Potatoes are a very versatile ingredient and can be used in many dishes, this week we have an Italian inspired recipe. Try out this delicious and hearty Tuscan potatoes with Chicken.
Picture from: https://bit.ly/2Dgo0v5
Week 9 - Red Cabbage
Red cabbage is a seasonal vegetable harvested around November time. It is a popular accompaniment at Christmas and is a traditional staple to many German meals. Red cabbage keeps better than its white relative, which generally is made into sauerkraut to last the winter.
Red cabbage is an excellent source of vitamin B6, C and K as well as a good source of fibre. B6 is important to help your body process the protein, carbs and fat we eat. It is also closely linked with other functions in the body such as the nervous and immune systems. Providing you eat a healthy balanced diet, it is relatively easy to reach your B6 daily target.
This week’s recipe is red cabbage braised with apple, bacon and balsamic vinegar. This is a great dish served with your Sunday roast.
Picture from: https://shutr.bz/2PbhxHZ
Week 10- The Cauliflower
You may start to think as the days become shorter and the weather becomes colder that vegetables don’t grow as well, however there is still a plethora of produce that grows well around this time of year. Cauliflower is in the same family as broccoli, kale, cabbage, brussels sprouts and collard greens. Cauliflower contains high amounts of vitamin C, as well as good amounts of vitamin K, B6, folate, pantothenic acid, potassium, manganese, magnesium and phosphorous. It’s also high in fibre giving 10% of your daily needs.

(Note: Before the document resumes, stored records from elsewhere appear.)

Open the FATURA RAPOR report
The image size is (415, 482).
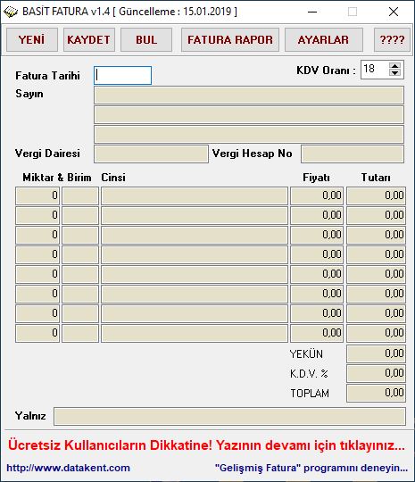point(230,39)
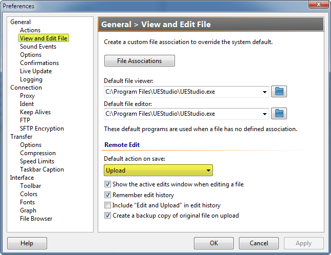Select Colors under Interface
This screenshot has height=255, width=331.
29,194

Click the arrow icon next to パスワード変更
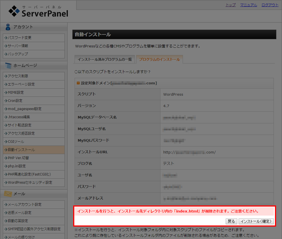click(x=6, y=38)
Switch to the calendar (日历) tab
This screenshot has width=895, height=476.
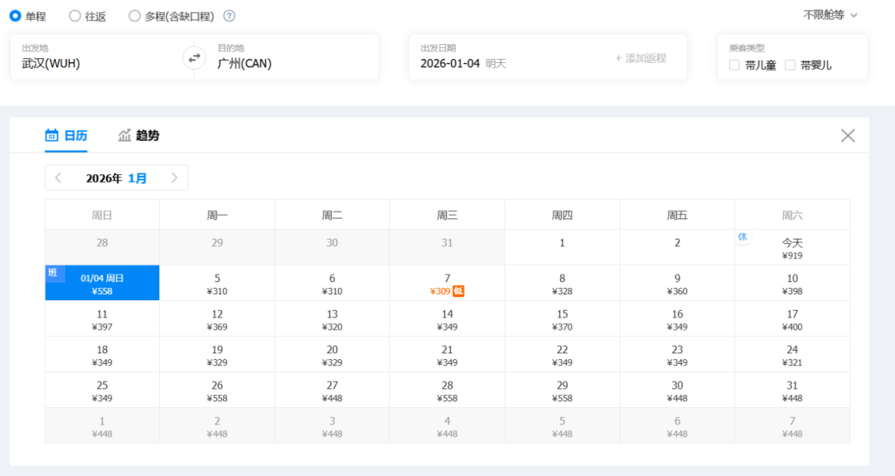coord(66,135)
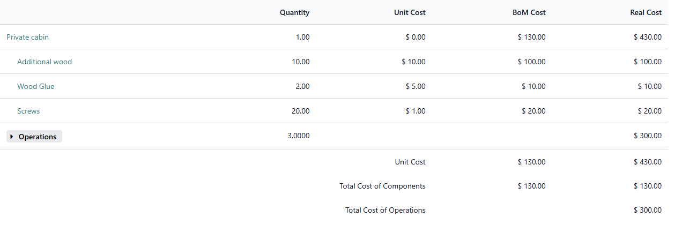This screenshot has width=675, height=225.
Task: Select the Real Cost column header
Action: (x=646, y=13)
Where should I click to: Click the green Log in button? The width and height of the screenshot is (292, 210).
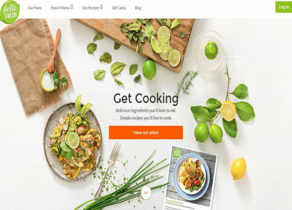click(284, 7)
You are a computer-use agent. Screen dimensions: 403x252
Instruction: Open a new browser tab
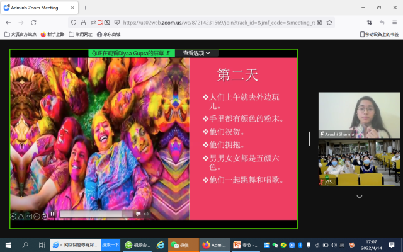click(x=85, y=8)
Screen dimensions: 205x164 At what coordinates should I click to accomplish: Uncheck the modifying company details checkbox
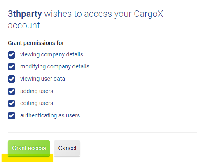12,67
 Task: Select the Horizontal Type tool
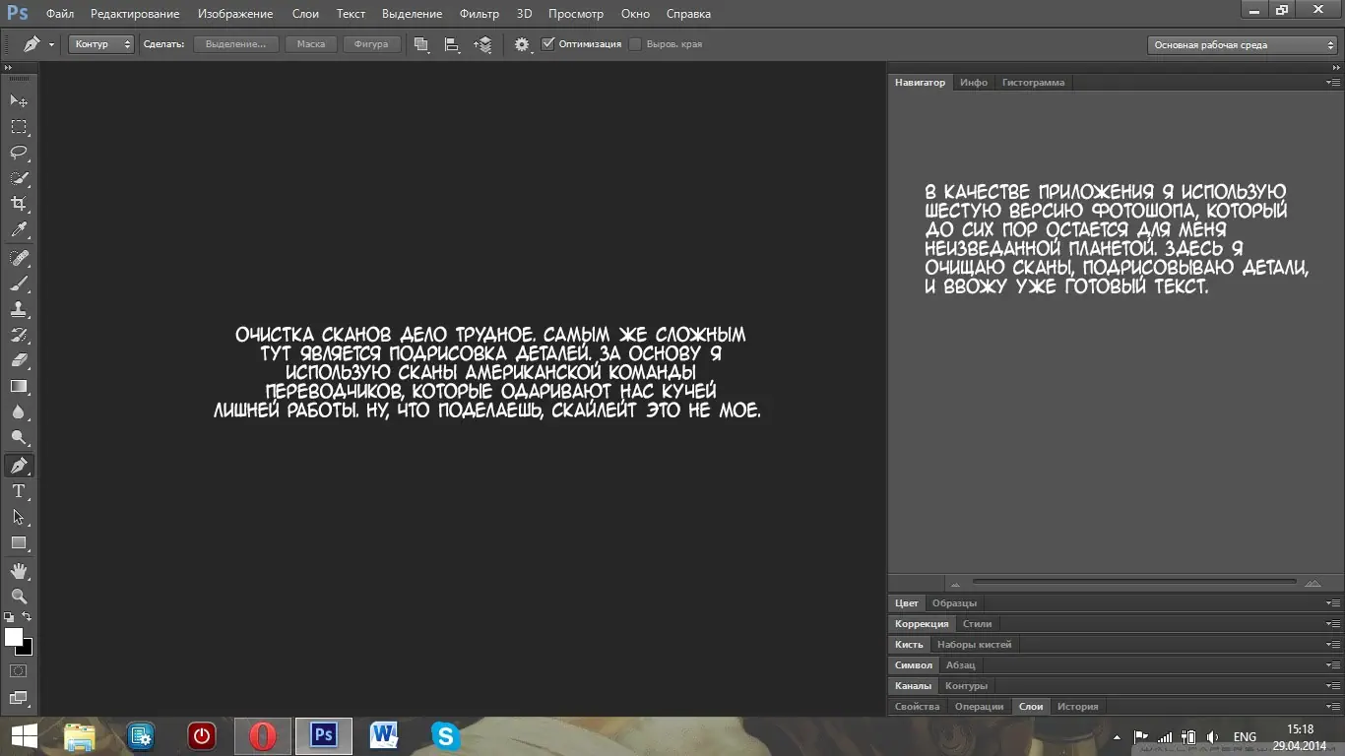pos(19,491)

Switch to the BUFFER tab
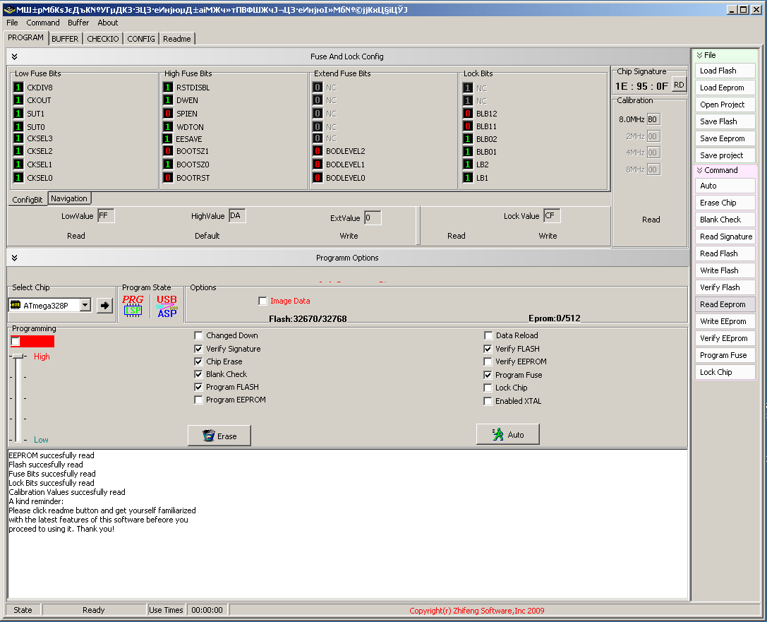coord(65,39)
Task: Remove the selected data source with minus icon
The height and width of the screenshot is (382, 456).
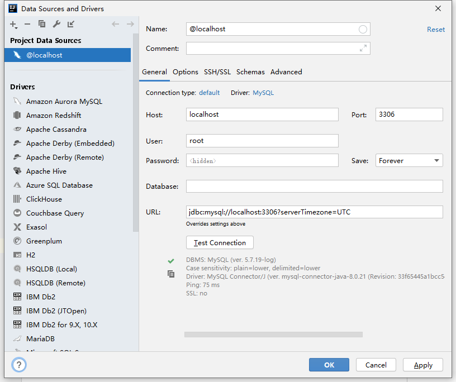Action: click(x=27, y=24)
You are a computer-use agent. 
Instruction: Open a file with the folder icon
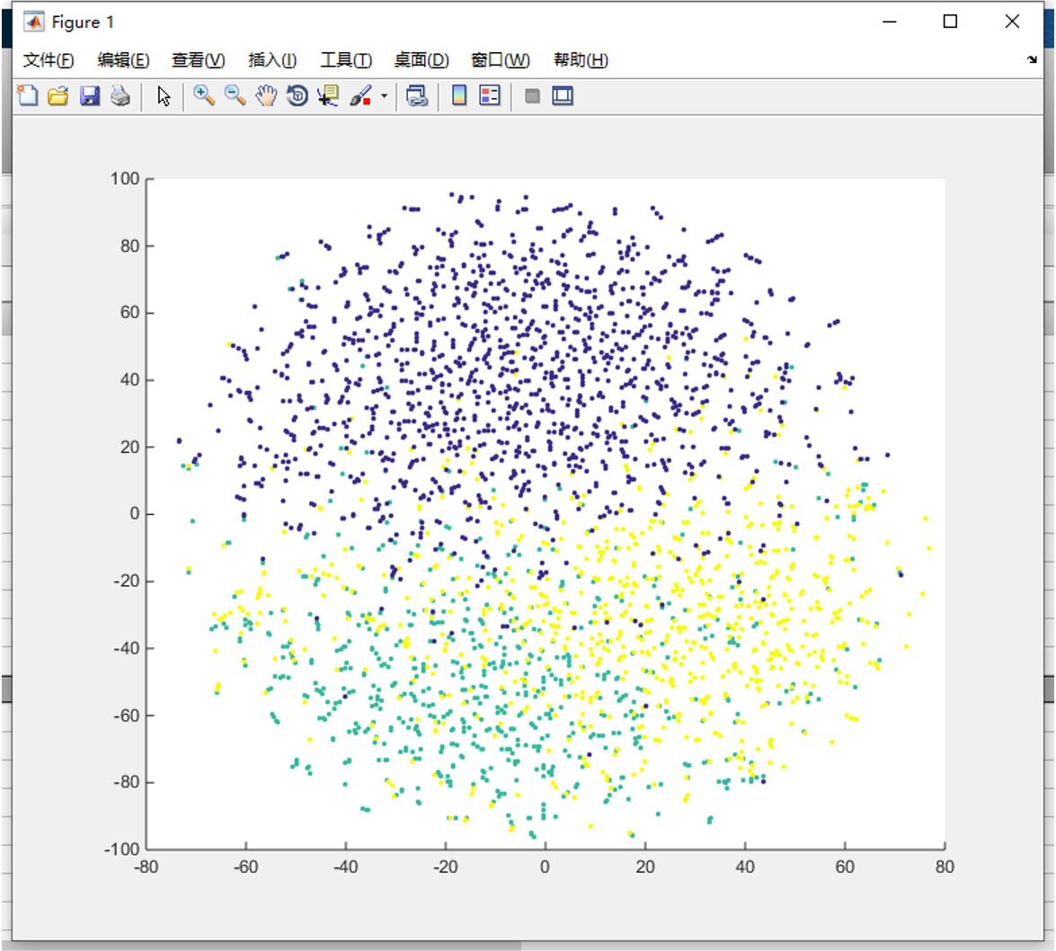click(x=58, y=96)
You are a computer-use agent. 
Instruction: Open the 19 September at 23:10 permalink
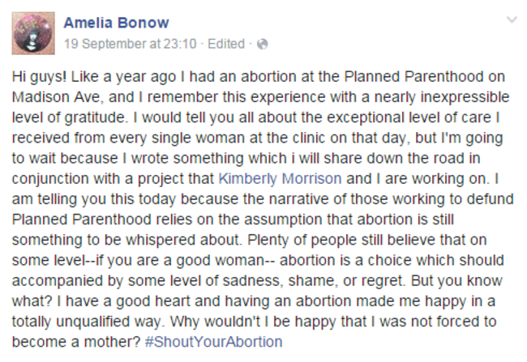pos(130,44)
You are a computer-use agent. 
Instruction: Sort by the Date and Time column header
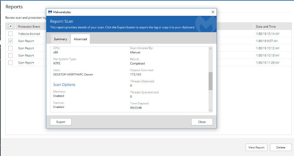coord(266,26)
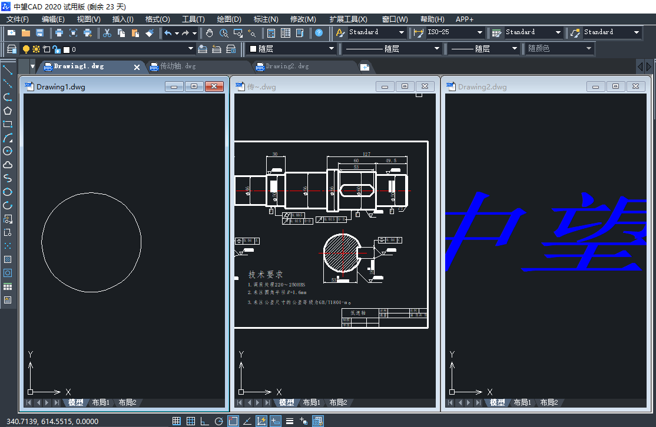
Task: Select the Line drawing tool
Action: click(8, 70)
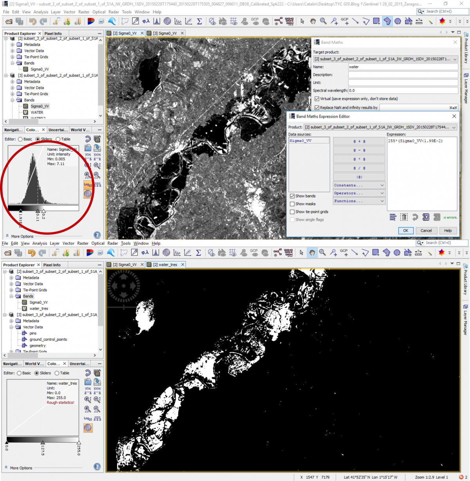Click OK in the Band Maths Expression Editor

[405, 231]

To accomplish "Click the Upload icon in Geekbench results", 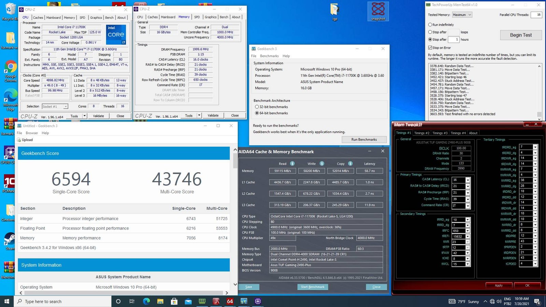I will (19, 140).
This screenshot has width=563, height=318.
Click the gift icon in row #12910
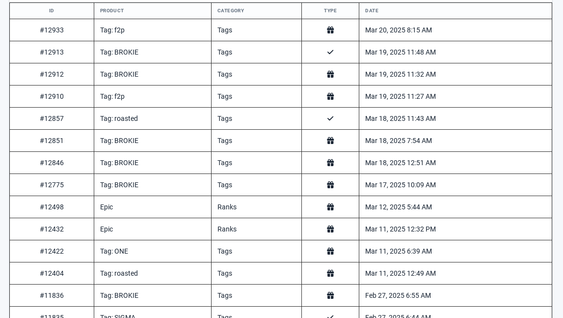point(330,96)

Consuming enough fibre may help prevent digestive conditions like constipation, diverticulitis and IBS
Cauliflower is used in many dishes or as an accompaniment and more recently has been used in place of grains and legumes. These new and inventive variations include cauliflower rice, cauliflower hummus, cauliflower mash or even cauliflower pizza crust. Our recipe for this week is spicy cauliflower, this is great eaten as a snack and is really simple to prepare and cook.
Picture from: https://bit.ly/2Dejlce
Week 11- Kale
You may have noticed a certain theme with this month’s weekly produce and if you haven’t I’ll let you into a little secret. They are all part of cabbage family, and this week’s vegetable is another closely related cousin. Most of these are hardy and grow throughout the winter, kale is actually best in January but can be harvested from September through to April.
Kale is very nutrient dense and contains high amounts of Vitamin K, A and C as well as good amounts of manganese, calcium, potassium and magnesium. Vitamin K plays a vital role in blood clotting, bone health and heart health, however deficiency is rare but can still occur in people with severe malnutrition or malabsorption.
This week’s recipe is Chicken and Kale Stir-fry. Why not try making kale crisps by baking it in the oven until dry or adding blanched kale into salads for that extra crunch.
Picture and content from: https://bit.ly/2IiJ9r7
Week 12- The Brussels sprout
A bit like marmite, you either like ‘em or hate ‘em, however whatever your stance these little green balls of goodness are still a culinary Christmas favourite. Brussels sprouts like many other cabbage species are native to the Mediterranean region, however their name may derive from their cultivation in the late 13th century near to Brussels in Belgium. Brussels sprouts grow in temperature ranges between 7-24oC and are harvested between September and March.
Brussels sprouts contain high amounts vitamin C, K and A also there is moderate amounts of folate, vitamin B6 and dietary fibre. We need folate in our diets for the production and maintenance of new cells and for preventing changes to DNA.
Why not try something different this Christmas and spruce up your brussels sprouts with this recipe: Roasted Brussels sprouts with bacon and chestnuts.